- **What to do**: Nothing but the lines from the one containing "How do I perform: Click" to the end of the records that follow should be transcribed, each exactly, with the pictures left out.

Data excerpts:
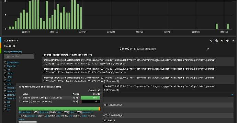Image resolution: width=237 pixels, height=123 pixels.
Task: Toggle the host field checkbox
Action: [x=5, y=80]
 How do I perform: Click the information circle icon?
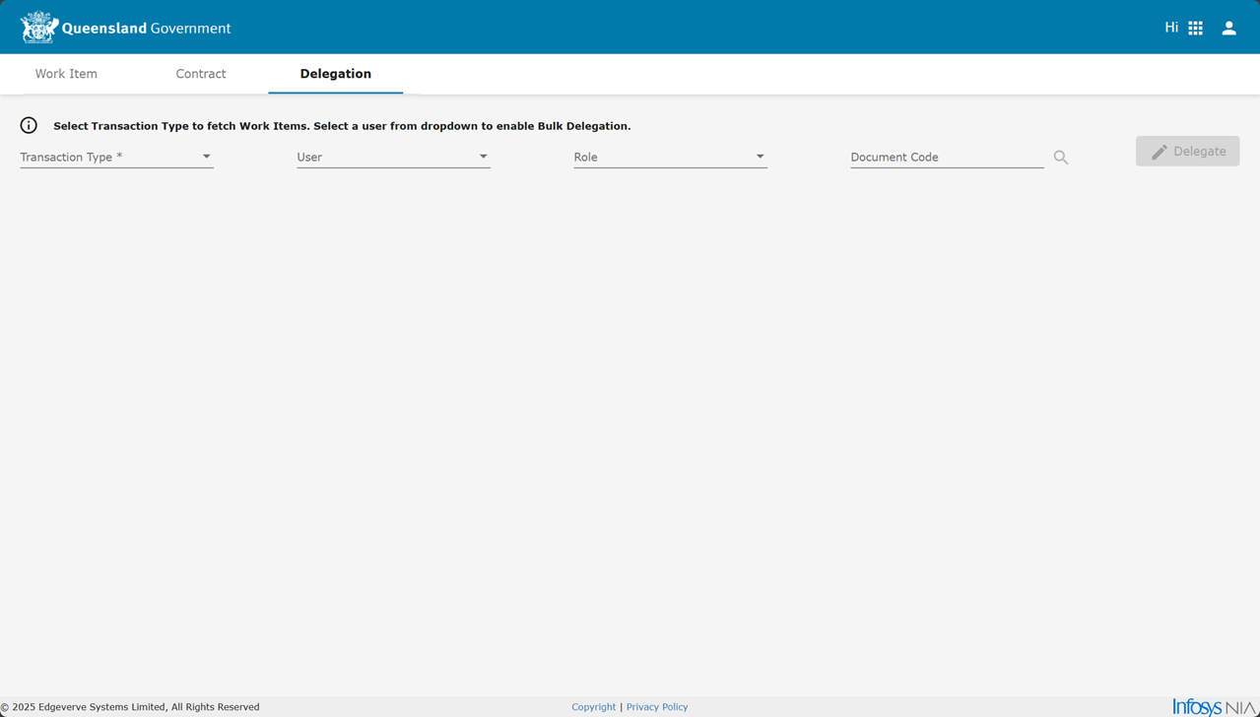tap(29, 125)
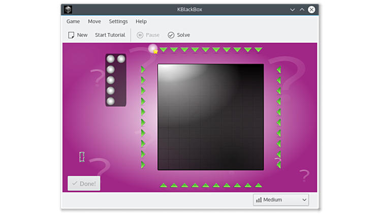Viewport: 382px width, 215px height.
Task: Pick the top-left ball in ball tray
Action: point(110,59)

- **Result for this exercise**:
 How do I perform: Click the information circle icon?
tap(29, 125)
Viewport: 382px width, 215px height.
Task: Pick the top-left ball in ball tray
Action: point(110,59)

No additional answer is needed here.